Please repeat, exactly as written, the line containing "This screenshot has width=890, height=863." and every line after it through the end of the records below, leaving out any pictures.

Pixel coordinate grounding data:
········

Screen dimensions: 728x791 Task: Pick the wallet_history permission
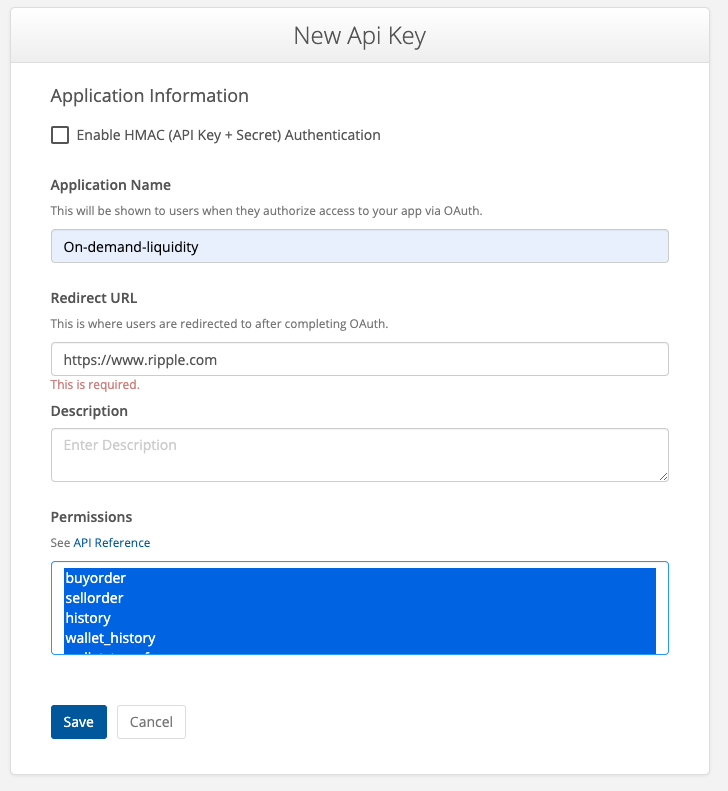pyautogui.click(x=110, y=638)
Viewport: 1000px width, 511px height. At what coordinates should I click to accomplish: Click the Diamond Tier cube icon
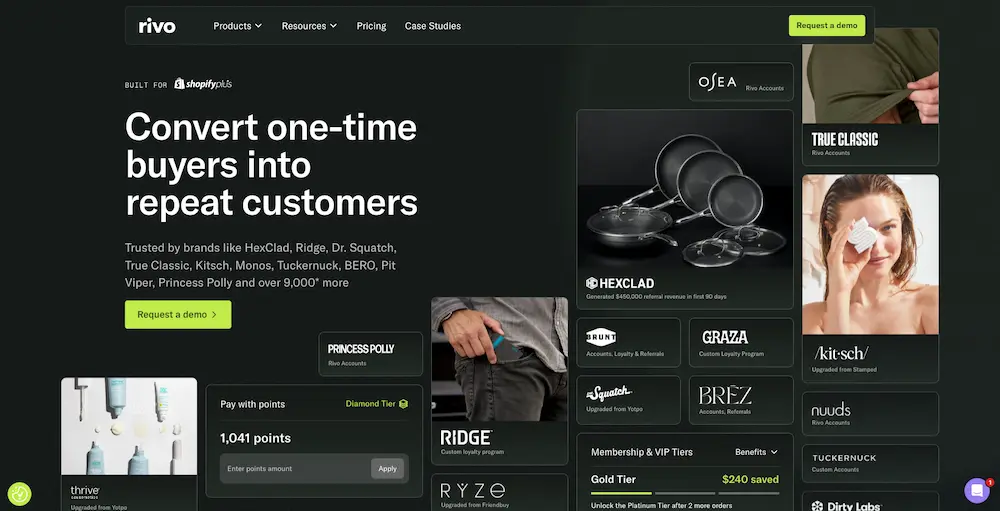(x=403, y=404)
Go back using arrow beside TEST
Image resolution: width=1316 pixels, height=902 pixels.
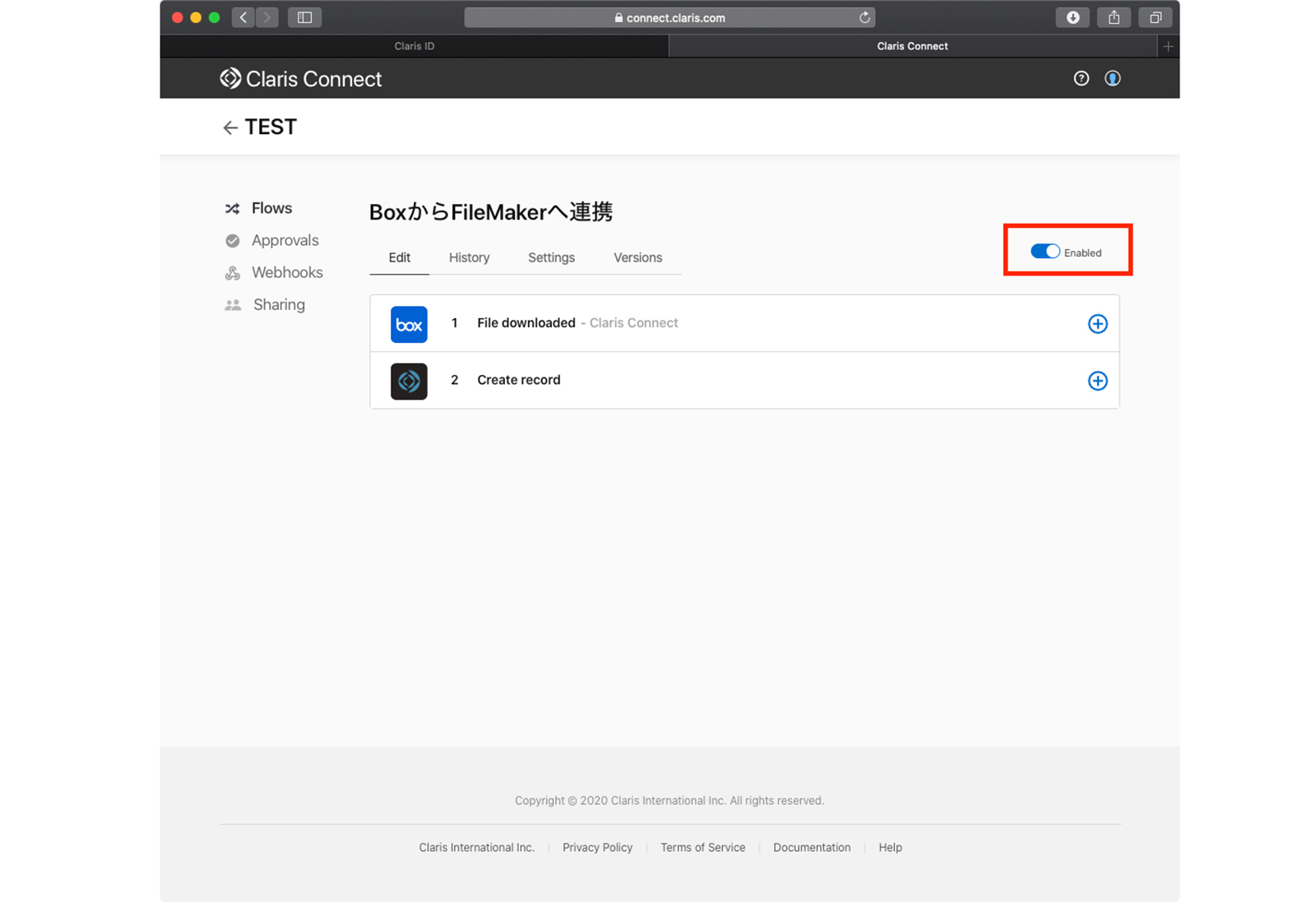pyautogui.click(x=229, y=127)
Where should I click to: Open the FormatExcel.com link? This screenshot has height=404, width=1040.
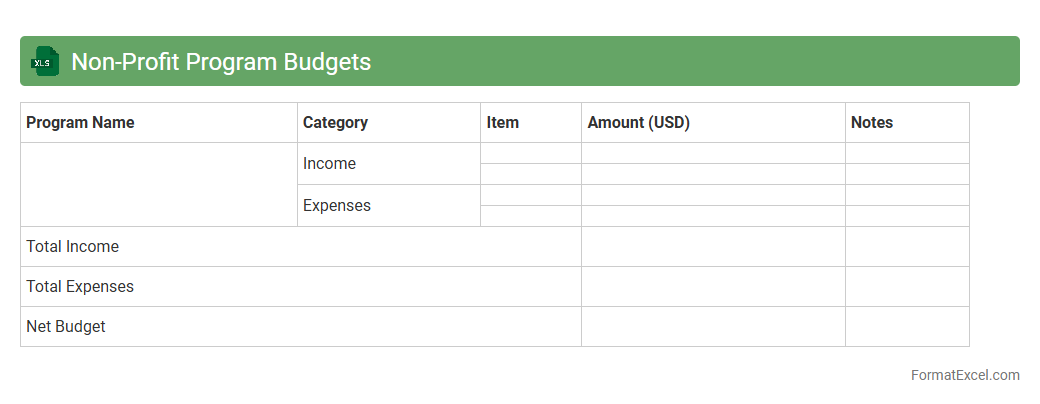[965, 376]
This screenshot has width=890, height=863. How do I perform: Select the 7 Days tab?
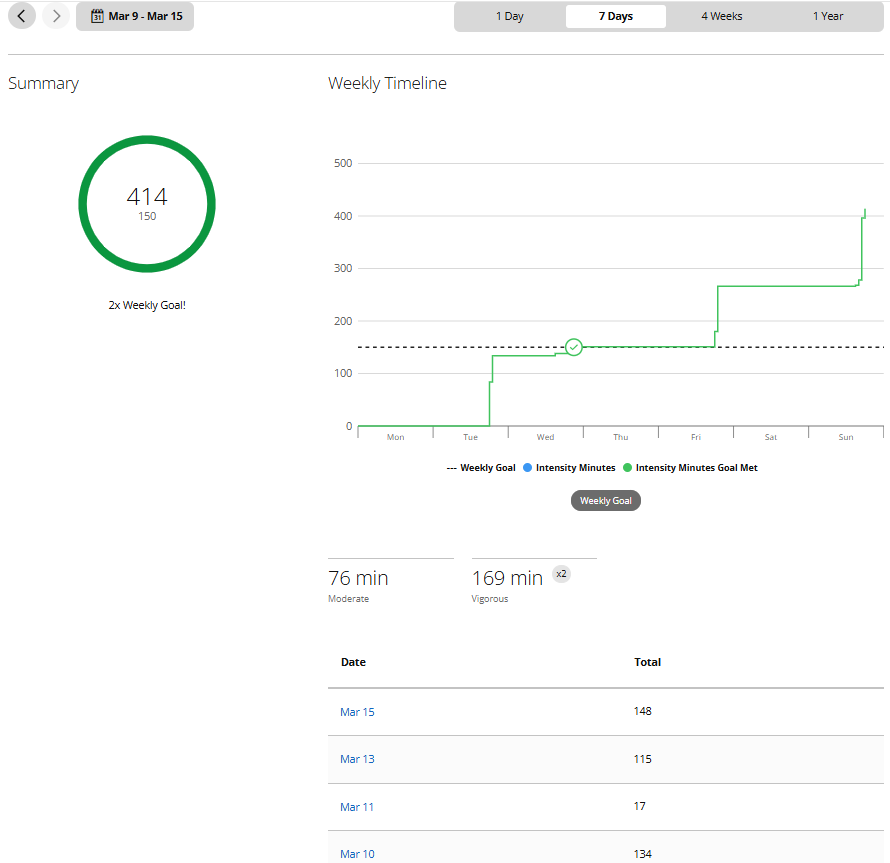(x=615, y=16)
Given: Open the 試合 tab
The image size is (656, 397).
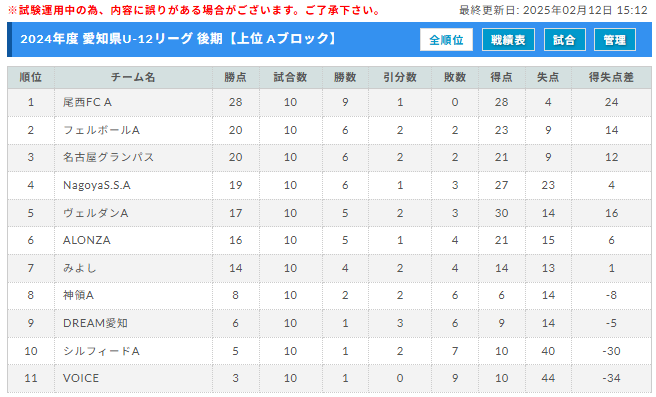Looking at the screenshot, I should (564, 40).
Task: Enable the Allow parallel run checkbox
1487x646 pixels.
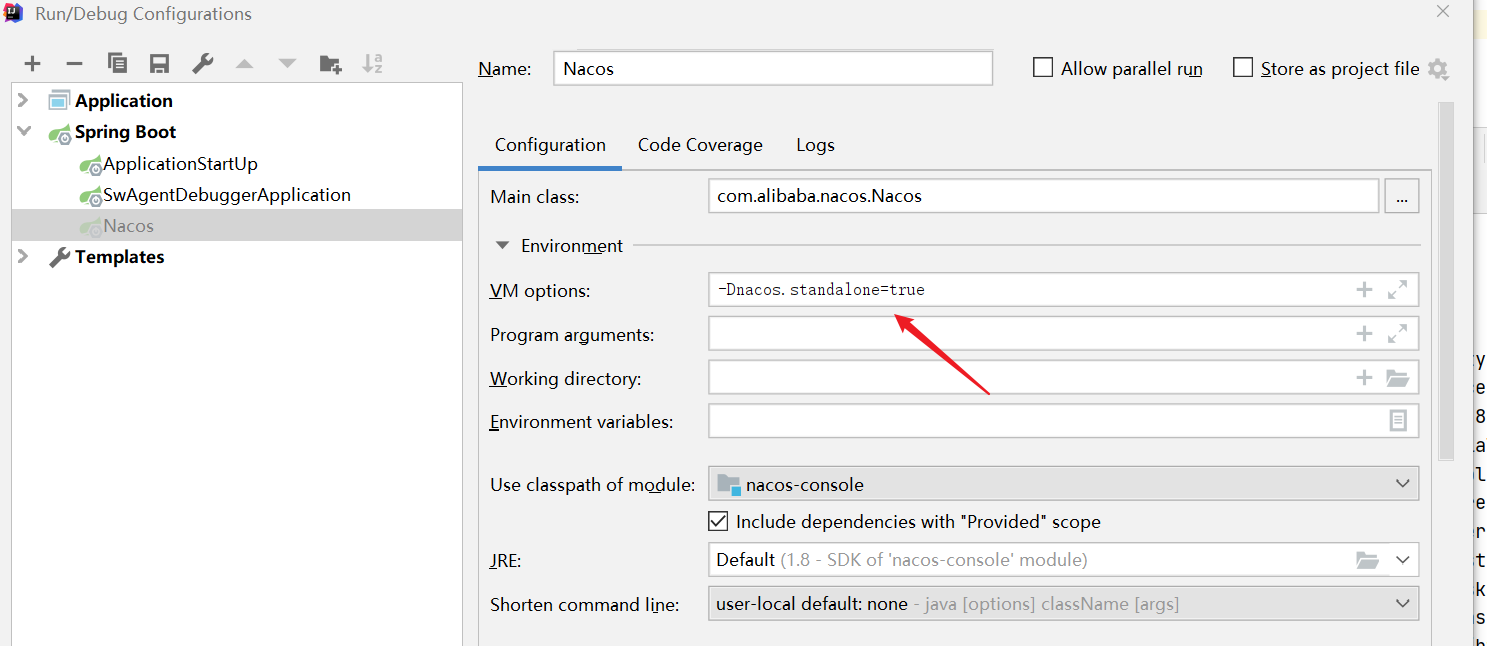Action: (1043, 68)
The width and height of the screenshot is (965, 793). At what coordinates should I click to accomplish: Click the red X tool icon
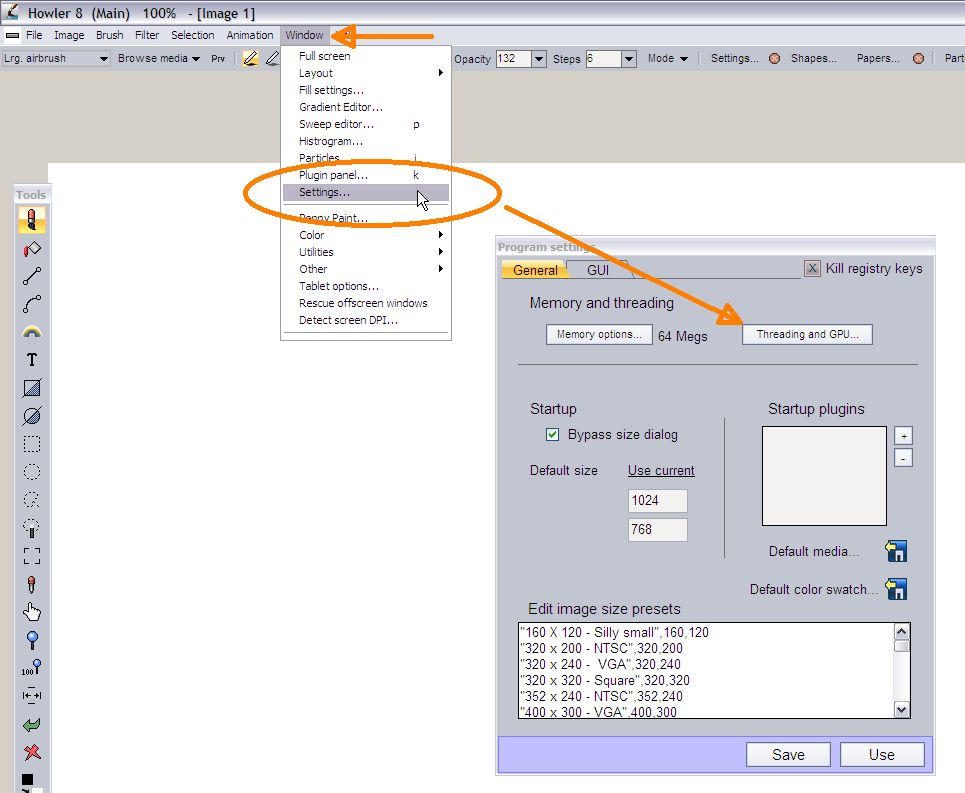pos(32,752)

········

__Result of this exercise__
This screenshot has width=890, height=863. How do I perform: Select the 7 Days tab?
(x=615, y=16)
Given: Open the 試合 tab
The image size is (656, 397).
Looking at the screenshot, I should (564, 40).
Task: Enable the Allow parallel run checkbox
1487x646 pixels.
Action: (1043, 68)
The width and height of the screenshot is (965, 793). At what coordinates should I click to accomplish: Click the red X tool icon
pos(32,752)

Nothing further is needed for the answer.